16 yaşında bir evlat. Tertemiz çehresi şimdi fotoğraflara emanet. Nasıl bir yük ki omuzlarına yüklenen, küçücük yüreği vazgeçmiş yaşamaktan. O da payını almış bu vahşi çağdan. Adaletsizliğin hüküm sürdüğü bir ülkede kesmiş umudunu gelecek günlerden. Ah güzel çocuk. Diller lal kesilse de iki satır haber geçilmese de sen babanın gözyaşlarında, annenin yaralı yüreğinde zalime inat, zulme inat yaşayacaksın. Çocuk dünyandaki güzel hayalleri yıkanlar, umudunu çalanlar rahat uyku uyurlar mı yataklarında? Toplum vicdan mekanizması denilen sistemini tarumar etmişken sana içi sızlamayan, tek nefes olup haykırmayalar bakabilirler mi evlatlarının yüzüne?

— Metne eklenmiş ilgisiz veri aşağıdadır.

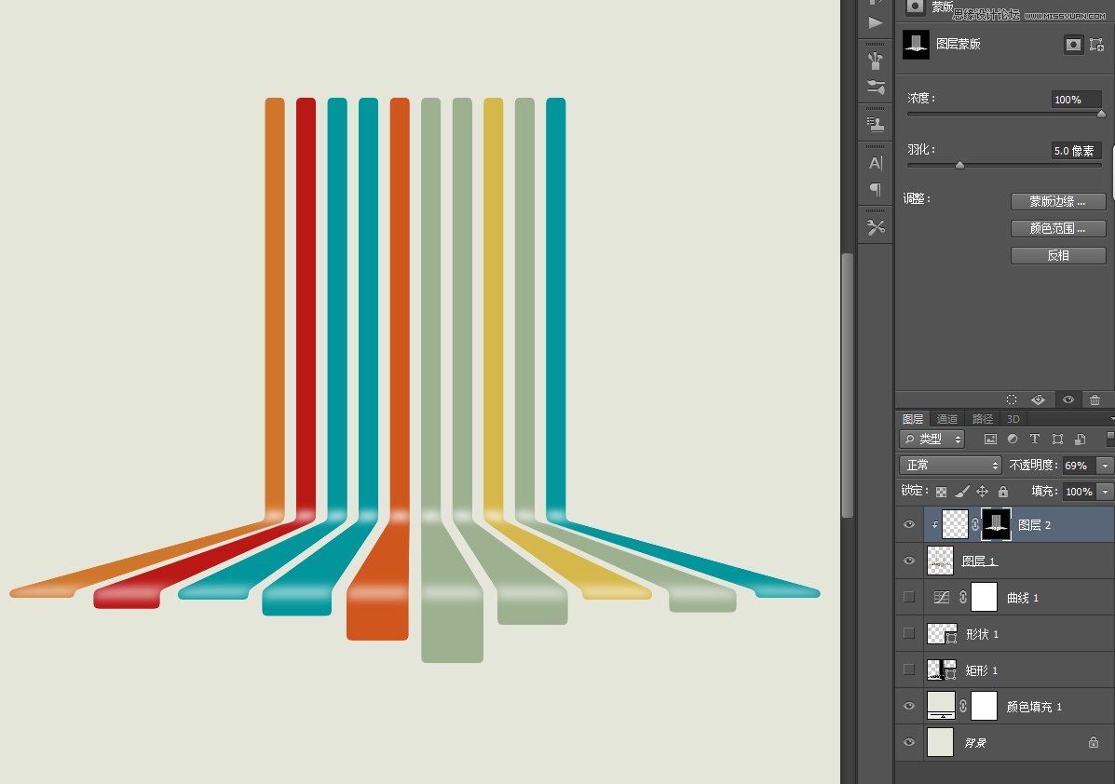Filter layers by text type icon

Daha kaç çocuk ölecek oyun oynayacakları çağda? Daha kaç çocuk hapishanelerde gökyüzüne hasret büyüyecek? Daha kaç baba evladına hasret kalacak? Daha kaç anne yavrularının rüyalarıyla avunacak? Peki ya siz daha ne kadar susacaksını?

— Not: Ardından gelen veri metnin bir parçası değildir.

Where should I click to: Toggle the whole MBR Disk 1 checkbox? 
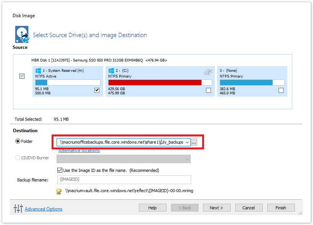[22, 76]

Ah acı yine tuttun yakamızdan bırakmıyorsun. Ah hasret vurdun yine bizi en derinimizden yok olmuyorsun. Ah keder dost oldun gecelerimize dertten anlamıyorsun. Ah matem sardın dört bir yanı karanlığı aydınlığa çıkarmıyorsun….
Bahadır’a, Enes’e bütün çocuklukları çalınmışlara ağıdımız…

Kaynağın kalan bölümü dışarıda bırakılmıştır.